Journal

Understanding the Subtleties of the Mac

Posted on April 7th, 2005 at 03:10 pm under Opinion, Apple, Development

With great interest, I’ve been reading the comments on Matthew Mullenweg’s recent post, Braindead Finder Behavior. Up until today, I had never realized that there was a difference between the way Windows and Macintosh replaces a folder. Before commenting on the issue, let me make it perfectly clear how both operating systems work.

On the Mac, dragging a folder to a location with a folder of the same name prompts you with the following confirmation dialog: “An older item named ‘test’ already exists in this location. Do you want to replace it with the newer one you are moving?” The two context-sensitive buttons are “Stop” and “Replace,” with ‘replace’ simply overwriting the old folder with the new one.

On Windows, dragging a folder to a location with a folder of the same name prompts you with the following confirmation dialog: “This folder already contains a folder named ‘folder_name’. If the files in the existing folder have the same name as files in the folder you are moving or copying, they will be replaced. Do you still want to move or copy the folder?” In this case, Windows provides you with four buttons titled “Yes,” “Yes to All,” “No,” and “Cancel.” Now, if you press either ‘yes’ or ‘yes to all,’ your files are merged unless there are conflicting names, in which case, the files are then overwritten. The difference with ‘yes’ and ‘yes to all’ is whether or not you would like to be prompted for each conflicting file. ‘No’ and ‘cancel’ provide you with the ability to skip a conflict or to cancel the full process.

Wow. I had always assumed (incorrectly) that replace meant just that, “to put something new in the place of” as defined by Merriam-Webster Online. This is what the English language means by the term. However, as can be seen, the actions for both platforms are completely different, leading to the situation that Mr. Mullenweg encountered; the loss of files.
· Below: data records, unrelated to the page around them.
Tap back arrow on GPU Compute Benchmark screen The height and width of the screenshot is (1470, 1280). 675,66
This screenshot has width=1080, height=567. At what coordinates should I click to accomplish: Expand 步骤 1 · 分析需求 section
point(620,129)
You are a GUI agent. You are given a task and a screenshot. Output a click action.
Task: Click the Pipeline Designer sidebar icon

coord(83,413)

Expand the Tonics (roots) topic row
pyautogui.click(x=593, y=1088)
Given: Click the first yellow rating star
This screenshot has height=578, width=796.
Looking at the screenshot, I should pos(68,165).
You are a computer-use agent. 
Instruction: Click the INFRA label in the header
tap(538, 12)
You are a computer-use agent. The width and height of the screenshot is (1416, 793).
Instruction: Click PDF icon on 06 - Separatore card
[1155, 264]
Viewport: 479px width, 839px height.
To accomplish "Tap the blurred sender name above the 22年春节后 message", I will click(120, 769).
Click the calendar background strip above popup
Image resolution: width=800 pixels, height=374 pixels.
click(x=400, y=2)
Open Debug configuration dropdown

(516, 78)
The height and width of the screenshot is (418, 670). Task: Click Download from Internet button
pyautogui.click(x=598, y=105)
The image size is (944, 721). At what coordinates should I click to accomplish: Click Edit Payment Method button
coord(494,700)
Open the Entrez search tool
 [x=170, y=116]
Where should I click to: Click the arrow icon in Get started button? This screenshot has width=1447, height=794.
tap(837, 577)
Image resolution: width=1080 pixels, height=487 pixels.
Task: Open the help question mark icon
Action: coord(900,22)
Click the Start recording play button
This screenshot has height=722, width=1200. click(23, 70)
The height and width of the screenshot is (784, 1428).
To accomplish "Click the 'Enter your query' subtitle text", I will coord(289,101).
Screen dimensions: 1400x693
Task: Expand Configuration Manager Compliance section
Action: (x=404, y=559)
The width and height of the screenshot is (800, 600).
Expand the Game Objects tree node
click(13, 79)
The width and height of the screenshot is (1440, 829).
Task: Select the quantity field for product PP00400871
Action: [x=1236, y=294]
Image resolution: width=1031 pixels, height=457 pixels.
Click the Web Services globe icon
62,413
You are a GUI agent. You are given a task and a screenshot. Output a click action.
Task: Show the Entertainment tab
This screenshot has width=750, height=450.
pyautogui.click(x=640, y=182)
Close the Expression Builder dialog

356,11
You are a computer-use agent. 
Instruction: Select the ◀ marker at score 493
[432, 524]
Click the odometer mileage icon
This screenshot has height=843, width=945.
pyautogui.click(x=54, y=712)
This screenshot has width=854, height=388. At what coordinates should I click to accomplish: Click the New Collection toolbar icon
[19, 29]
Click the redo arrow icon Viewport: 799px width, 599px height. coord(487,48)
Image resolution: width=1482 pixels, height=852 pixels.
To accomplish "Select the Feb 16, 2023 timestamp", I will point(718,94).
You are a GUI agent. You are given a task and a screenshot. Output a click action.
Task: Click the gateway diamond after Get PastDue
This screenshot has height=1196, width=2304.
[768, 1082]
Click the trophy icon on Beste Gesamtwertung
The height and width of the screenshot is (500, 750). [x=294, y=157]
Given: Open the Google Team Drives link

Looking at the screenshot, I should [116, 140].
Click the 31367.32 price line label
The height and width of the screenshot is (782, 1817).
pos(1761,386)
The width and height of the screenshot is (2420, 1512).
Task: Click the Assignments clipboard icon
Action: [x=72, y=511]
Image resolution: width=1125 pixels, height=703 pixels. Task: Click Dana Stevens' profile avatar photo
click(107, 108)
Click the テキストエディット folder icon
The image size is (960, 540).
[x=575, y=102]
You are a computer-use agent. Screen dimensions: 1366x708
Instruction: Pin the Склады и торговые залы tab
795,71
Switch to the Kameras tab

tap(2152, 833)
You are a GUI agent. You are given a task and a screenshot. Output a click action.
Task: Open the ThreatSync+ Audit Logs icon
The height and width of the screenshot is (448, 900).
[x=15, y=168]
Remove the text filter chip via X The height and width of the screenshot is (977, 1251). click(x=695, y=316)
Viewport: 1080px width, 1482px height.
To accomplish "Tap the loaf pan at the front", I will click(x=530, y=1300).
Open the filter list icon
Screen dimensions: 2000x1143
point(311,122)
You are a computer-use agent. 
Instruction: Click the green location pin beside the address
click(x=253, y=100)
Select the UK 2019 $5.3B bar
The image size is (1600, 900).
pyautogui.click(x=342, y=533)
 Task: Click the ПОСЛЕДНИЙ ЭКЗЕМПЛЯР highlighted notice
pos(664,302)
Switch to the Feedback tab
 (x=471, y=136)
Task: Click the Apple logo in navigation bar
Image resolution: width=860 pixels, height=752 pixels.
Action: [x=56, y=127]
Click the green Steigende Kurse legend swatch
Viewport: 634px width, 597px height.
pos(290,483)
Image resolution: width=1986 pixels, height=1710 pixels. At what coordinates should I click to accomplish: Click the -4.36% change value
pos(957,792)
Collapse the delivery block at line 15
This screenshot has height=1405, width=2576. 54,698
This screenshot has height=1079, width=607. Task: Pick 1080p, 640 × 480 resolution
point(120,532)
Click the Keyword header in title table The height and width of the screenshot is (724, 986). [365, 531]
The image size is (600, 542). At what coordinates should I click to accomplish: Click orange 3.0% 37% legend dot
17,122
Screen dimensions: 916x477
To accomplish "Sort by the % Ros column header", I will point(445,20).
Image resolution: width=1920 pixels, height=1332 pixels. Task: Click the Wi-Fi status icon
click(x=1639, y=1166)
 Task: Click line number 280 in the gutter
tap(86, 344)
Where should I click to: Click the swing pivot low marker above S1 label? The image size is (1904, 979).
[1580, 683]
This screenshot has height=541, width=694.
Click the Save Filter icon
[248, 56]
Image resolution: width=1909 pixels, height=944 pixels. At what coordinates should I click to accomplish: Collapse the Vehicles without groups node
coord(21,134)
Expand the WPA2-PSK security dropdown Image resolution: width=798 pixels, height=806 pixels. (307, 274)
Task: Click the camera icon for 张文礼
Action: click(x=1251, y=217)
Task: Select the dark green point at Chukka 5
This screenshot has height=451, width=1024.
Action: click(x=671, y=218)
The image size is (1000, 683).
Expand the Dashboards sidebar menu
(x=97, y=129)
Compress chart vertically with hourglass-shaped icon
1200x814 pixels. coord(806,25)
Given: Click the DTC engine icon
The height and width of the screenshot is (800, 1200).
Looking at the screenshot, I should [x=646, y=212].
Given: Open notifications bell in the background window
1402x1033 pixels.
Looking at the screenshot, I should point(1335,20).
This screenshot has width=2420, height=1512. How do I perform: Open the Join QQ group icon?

I think there are several things that can be learned from this. First of all, it’s imperative that dialogs always be read. Granted, often I simply click on the buttons without reading the text, assuming that I know what will happened. I’ve been burned before and will be in the future too. So, as developers, we should be writing concise, meaningful dialogs that can be easily understood. Second, and more importantly, is the need for dialogs to be absolutely clear in what will happen and for the buttons in the dialog to reference their actions. Having ‘yes’ and ‘no’ buttons require the user to read the dialog text before clicking them. As is often the case, this doesn’t occur and a guess is made. By providing context-sensitive buttons, that describe the action (replace meaning to replace, as opposed to yes doing a mix between a merge and a replace), users will be able to infer the action more clearly and for those who skip over the text, a better guess can be made. Third, it’s absolutely clear that manufactures and developers need to follow general English rules when it concerns grammar and diction. I’m not sure what made Microsoft decide to call their merge-replace function simply replace, but had they from the beginning used correct diction, we wouldn’t currently be in a situation where 95% of computer users (Windows users) are being trained to think that a replace acts as a slightly modified merge function. Finally, it is clear that in a situation that can result in the loss of files, undo should be implemented. It is unforgivable that the Mac doesn’t provide a means to undo a replace. Sure, a dialog in this case was provided to Mr. Mullenweg, but obviously, it didn’t do the trick. John Gruber suggests that instead of simply overwriting the folder, it be moved to the trash so that the folder being moved simply takes its place. This is a wonderful, easy to implement, suggestion. The fact that Mr. Gruber has suggested this for the past two years and given that he is an influential Apple user (at least in the eyes of the general Mac community), emphasizes Apple’s decline in usability.

3 Comments

Of course, the fallacy here is talking about some mythical function called “replace”. I’ve seen no operating system mention any function called “replace”. The only function names I can recall from using GUI OSes are “Copy”, “Move”, and in some of them a pair of two-steps called “Cut/Paste” and “Copy/Paste”. The term Copy itself is ambiguous when you come to a case like this, and thus we come to a case where two OSes decide to settle the ambiguity differently. Apple’s OS assumes you mean to replace Folder A with Folder A’, obliterating Folder A in the process. Microsoft’s OS assumes you want to mix the contents of Folder A with Folder A’, like mixing drinks. I don’t think either assumption is wrong, but both are very dangerous.

Anyway, I never moved one folder on top of another, simply because I was never sure what was going to happen. Now I know. And using that knowledge, I will never move one folder on top of another. Computers are still not very good at assuming what I want to do.

After reading your original entry, and following a period of deep personal reflection, I have determined that you are surely facing serious medical peril by staring at your monitor long enough to consider such an asinine topic as prompt boxes.

I wholeheartedly recommend you seek out your local chapter of P(rogramers)A(nnoymous): a support group for loopy computer people.

Woefully,
Neutron Ned

LOL! Thank you John for that… I’ve been wondering myself whether or not I’ve been going crazy for worrying about such small details!